INDIANAPOLIS — Thursday is National Rare Disease Day, a chance to spread awareness of thousands of illnesses affecting up to 30 million Americans.
Many of the illnesses have a direct link to your genes. Doctors say people carrying those genes often have no symptoms and no idea they have the condition.
That's why they say genetic testing before pregnancy is so important.
"It does allow couples to make decisions about how to build their family. Do they want to have children? Do they want to use something like in vitro fertilization or sperm or egg donation? Do they want to think about adoption?" said Dr. Dallas Reed, principal medical advisor at Myriad Genetics.
The test itself is not invasive. It typically is just a blood or saliva sample ordered by a doctor.
Even with genetic testing, getting a diagnosis is not easy. One Hoosier family spent 15 years looking for answers.
At first glance, Aly Edmondson is like anyone else her age, growing up through the years, smiling, dancing and, lately, living large on TikTok.
But behind all the smiles is a lifetime of pain and frustration.
"When she was a baby, she was sick a lot," said Aly's mom, Melissa.
"It was really frustrating because you didn't know how to fix it," Aly said.
The symptoms were seemingly endless and didn't make sense — eye cataracts, skin problems, hernias and hair loss.
"She had all the genetic testing that was available, and they kept saying, 'Yes, we know its something, but we can't find it,'" Melissa said.
After years and countless visits to doctors offices and hospitals for studies and surgeries, Aly ended at IU Health's Undiagnosed Rare Disease Clinic.

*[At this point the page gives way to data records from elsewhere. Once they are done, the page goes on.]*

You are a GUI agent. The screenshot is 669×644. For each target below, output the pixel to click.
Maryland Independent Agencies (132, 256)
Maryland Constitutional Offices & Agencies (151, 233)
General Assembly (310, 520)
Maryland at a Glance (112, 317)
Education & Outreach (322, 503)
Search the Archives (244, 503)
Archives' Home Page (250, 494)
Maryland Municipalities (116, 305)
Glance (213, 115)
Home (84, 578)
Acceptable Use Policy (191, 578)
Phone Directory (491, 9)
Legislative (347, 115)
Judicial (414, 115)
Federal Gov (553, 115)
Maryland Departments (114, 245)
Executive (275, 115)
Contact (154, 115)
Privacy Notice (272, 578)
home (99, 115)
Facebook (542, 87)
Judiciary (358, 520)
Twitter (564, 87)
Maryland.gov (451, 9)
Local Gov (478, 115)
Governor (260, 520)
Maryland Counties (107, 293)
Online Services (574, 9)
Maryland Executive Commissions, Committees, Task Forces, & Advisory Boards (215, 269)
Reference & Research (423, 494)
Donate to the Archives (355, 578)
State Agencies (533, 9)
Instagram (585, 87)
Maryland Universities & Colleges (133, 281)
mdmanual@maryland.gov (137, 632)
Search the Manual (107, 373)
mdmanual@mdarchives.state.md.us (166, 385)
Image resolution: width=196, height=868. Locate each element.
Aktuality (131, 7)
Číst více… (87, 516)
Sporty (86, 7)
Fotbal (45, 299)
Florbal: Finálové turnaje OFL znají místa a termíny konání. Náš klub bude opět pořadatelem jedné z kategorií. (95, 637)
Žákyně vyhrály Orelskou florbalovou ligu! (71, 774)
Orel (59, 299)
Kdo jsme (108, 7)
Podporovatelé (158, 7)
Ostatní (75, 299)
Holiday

"Many times, people are coming to URDC as their final attempt at finding the cause of what's going on," IU Health Dr. Erin Conboy said.
Conboy examined Aly's extensive genetic testing, performed more and then compared it with other studies around the world. Finally, after 15 years came the answer the Edmondson's had waited for. Aly's mom just needed to to call the clinic to report one new symptom.

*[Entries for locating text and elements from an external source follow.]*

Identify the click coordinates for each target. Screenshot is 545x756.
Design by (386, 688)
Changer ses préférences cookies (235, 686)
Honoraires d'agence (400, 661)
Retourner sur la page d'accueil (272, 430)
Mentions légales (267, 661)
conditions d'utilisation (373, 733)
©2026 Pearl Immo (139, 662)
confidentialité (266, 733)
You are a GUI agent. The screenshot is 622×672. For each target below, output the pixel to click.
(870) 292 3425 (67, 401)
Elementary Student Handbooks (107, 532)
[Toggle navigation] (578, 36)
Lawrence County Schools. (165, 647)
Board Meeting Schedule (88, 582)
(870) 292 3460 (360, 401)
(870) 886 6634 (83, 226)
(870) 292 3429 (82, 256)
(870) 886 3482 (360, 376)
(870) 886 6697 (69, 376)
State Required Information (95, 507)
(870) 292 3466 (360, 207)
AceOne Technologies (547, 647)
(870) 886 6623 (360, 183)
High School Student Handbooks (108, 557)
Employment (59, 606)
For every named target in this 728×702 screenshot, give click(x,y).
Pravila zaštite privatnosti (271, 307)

"She said, 'Well, I hate that, but that's the last piece that we needed,' and I was like 'OK, what does that mean?' And she said, 'Well, we found these other people, and they all have the cataracts, the alopecia,'" Melissa said.
Conboy said there were only six reported such cases in the world. Doctors had put all the pieces together.
"A big relief because you didn't have to question what it was anymore," Aly said. "I hope that my case can help someone else."
"It doesn't change what she has, but it changes how we look toward the future," Melissa added.